Jay Rockefeller (10/10/2002): There's unmistakeable evidence that Saddam Hussein is working aggressively to develop nuclear weapons and will likely have nuclear weapons within the next five years. We also should remember we have alway underestimated the progress that Saddam Hussein has been able to make in the development of weapons of mass destruction.

Joe Biden (8/4/2002) : We know he continues to attempt to gain access to additional capability, including nuclear capability. There is a real debate how far off that is, whether it's a matter of years or whether it's a matter of less than that. And so there's much we don't know.

Harry Reid (9/18/2002) : Saddam Hussein in effect has thumbed his nose at the world community and I think the president is approaching this in the right fashion.

Hillary Clinton (9/15/2002) : I doubt it [that there can be disarmament in Iraq without regime change]. I can support the president. I can support an action against Saddam Hussein because I think it's in the long-term interest of our national security.

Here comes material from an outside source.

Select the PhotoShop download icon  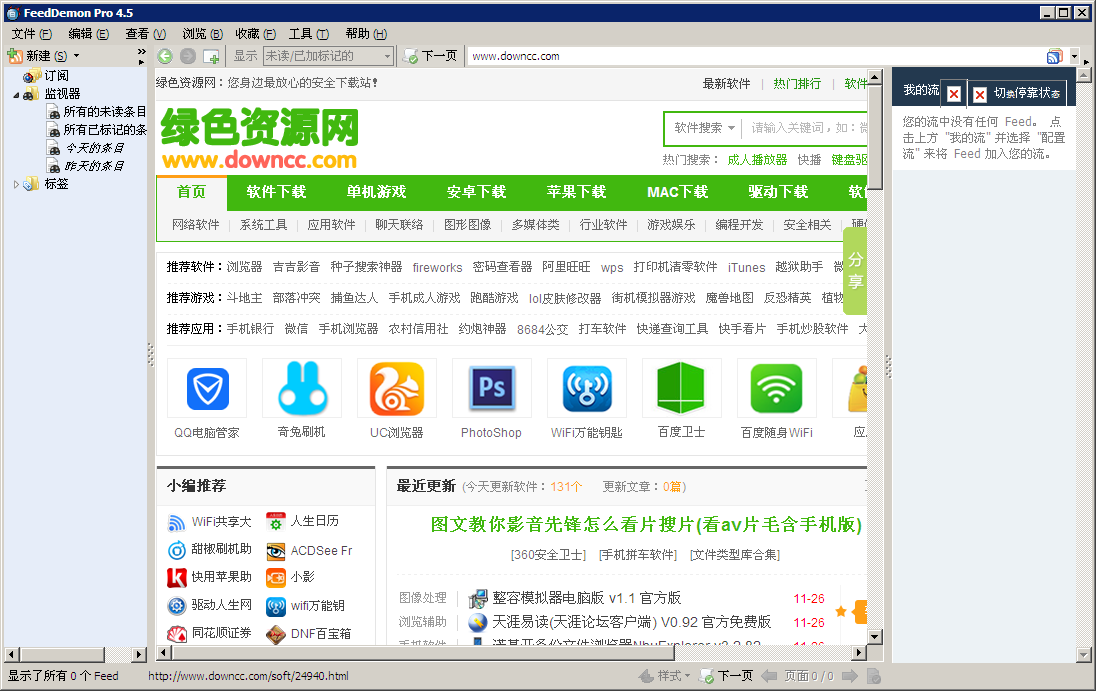[491, 388]
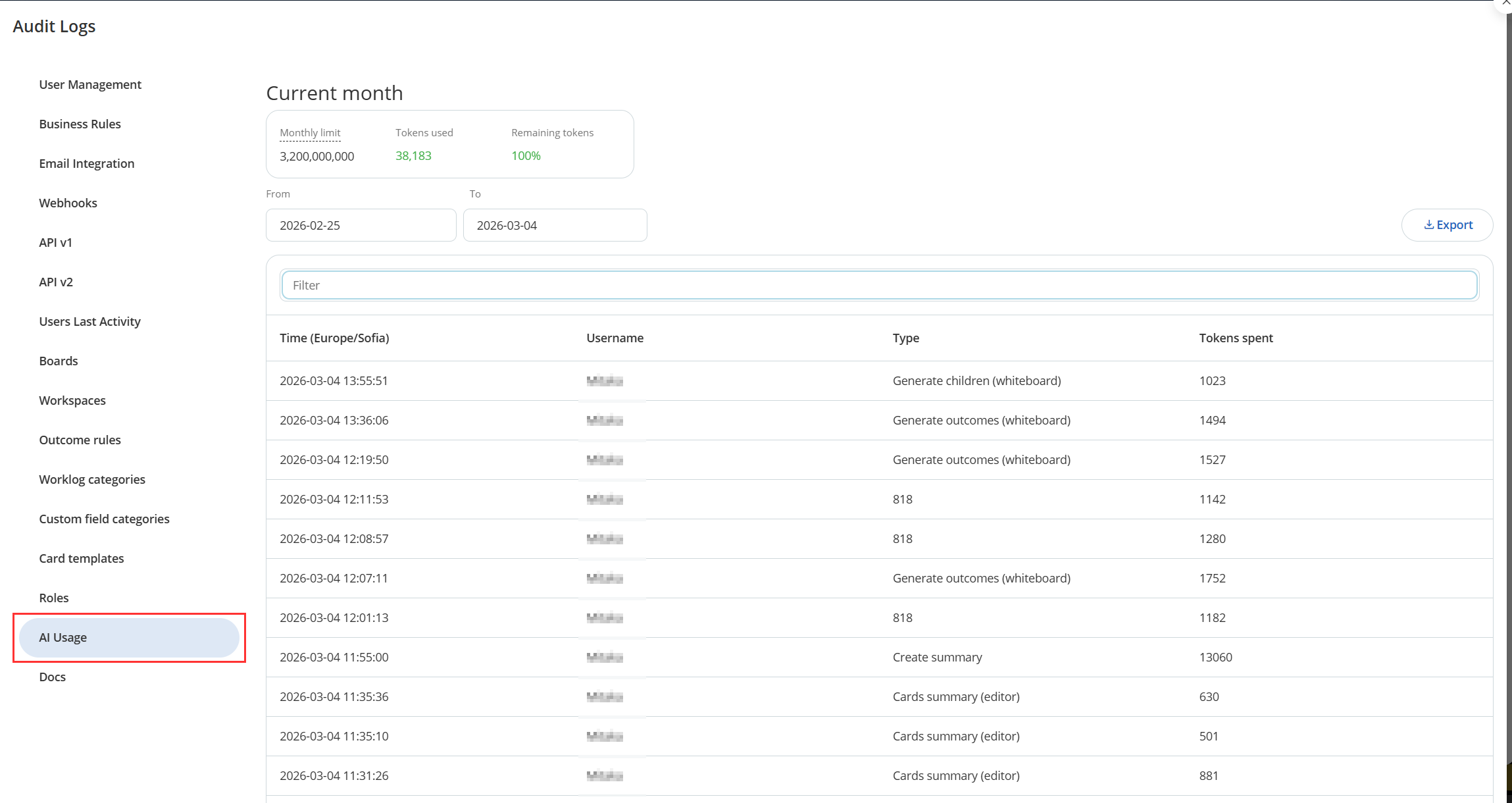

John Edwards (1/7/2003) : Sitting on the Intelligence Committee and seeing day after day, week after week, briefings on Saddam's weapons of mass destruction and his plans on using those weapons, he cannot be allowed to have nuclear weapons. It's just that simple.

Evan Bayh (3/17/2003): Bill, I support the president's efforts to disarm Saddam Hussein. I think he was right on in his speech tonight. The lessons we learned following September 11th are we can't wait to be attacked again, particularly when it involves weapons of mass destruction. So regrettably, Saddam has not done the right thing, which is to disarm, and we're left with no alternative but to take action.

Certainly undermines the "Bush made the whole thing up" argument many of them have been using.

Glenn Reynolds over at Instapundit notes the use of Traffic's "The Low Spark of High-Heeled Boys" as the soundtrack for this. I don't know why that's significant, other than to demonstrate the good taste of the GOP in selecting a cool tune for the background.